When we are talking content in an SEO sense, we are not just referring to body copy. We are mostly talking about Headers, meta fields, anchor text, navigation labelling and any other onsite markup that contributes to your SEO signalling. Here are a couple of self-service actions:
- Log in to your analytics and identify pages that are not performing as well as you would have hoped
- Check the meta fields for those pages. There is a great Chrome extension that makes this super easy. Is your meta description missing? And if not, is it engaging? With less SEO ‘weight’ than the meta title, its your opportunity to let your brand tone of voice shine
- Make sure your brand suffix on your meta titles are consistent across the website and include your target term in the primary, secondary or tertiary position
Here is a free tool to measure the optimal pixel width (a fancy way of saying available length) for your meta fields and URL http://www.mobileserps.com/
Take on a tech project.
Structured data is predicted to be the next big thing in terms of ranking not just in the organic positions, but for the featured results that take up a lot of real estate in the search pages. Google has put a lot of effort into de-duping the results pages, with an early 2020 update ensuring that if you got the organic 1st position you no longer get a rich result by default. You now will need to make a choice between opting for the first organic snippet or optimising for the rich result using structured data.
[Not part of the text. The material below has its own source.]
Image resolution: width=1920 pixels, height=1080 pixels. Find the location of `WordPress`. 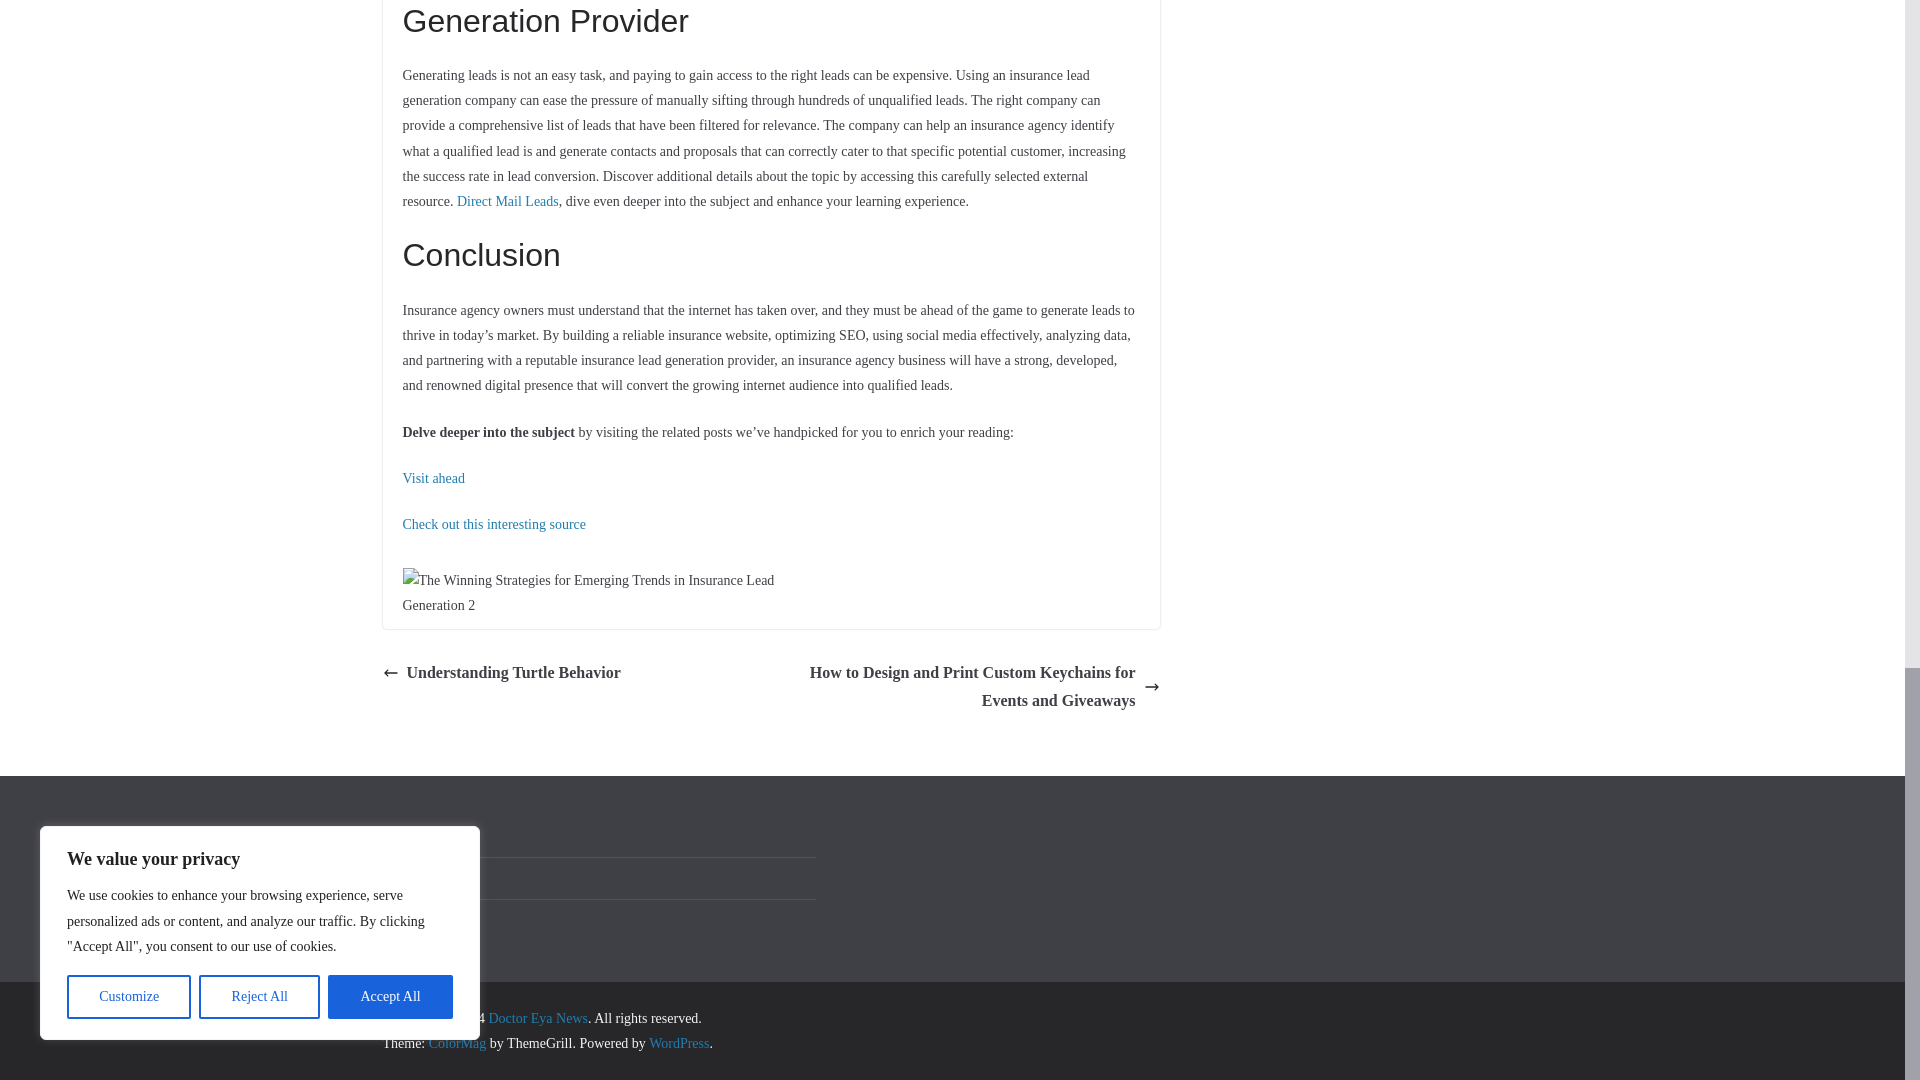

WordPress is located at coordinates (678, 1042).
In terms of competing with the distraction of paid ads, featured or rich results are a great part of your strategic toolkit, and the bonus here is.. Google has 2 tools to help you do this on your own, no coding required.
- The structured data testing tool is going to help you to identify if you have any existing microdata on your site already. WordPress website owners may find that they have some existing data already in use.
- The structured data helper is going to help you generate the code you need to mark up specific elements of your website for ranking. You toggle the element on the page and click the field that it correlates to.
Sounds complicated but it’s really very user intuitive and self-service. Once you have makeup all your items (like the business name, phone number, address and email contact in a footer for example) you export the code that Google has kindly generated for you and pop it in your website code, copy and paste style.
Whichever way we look at the Covid crisis and the impact on our vertical, it’s clear that for every change in user and search engine behaviour there are opportunities for us as businesses to learn, evolve and finesse our product and digital offerings.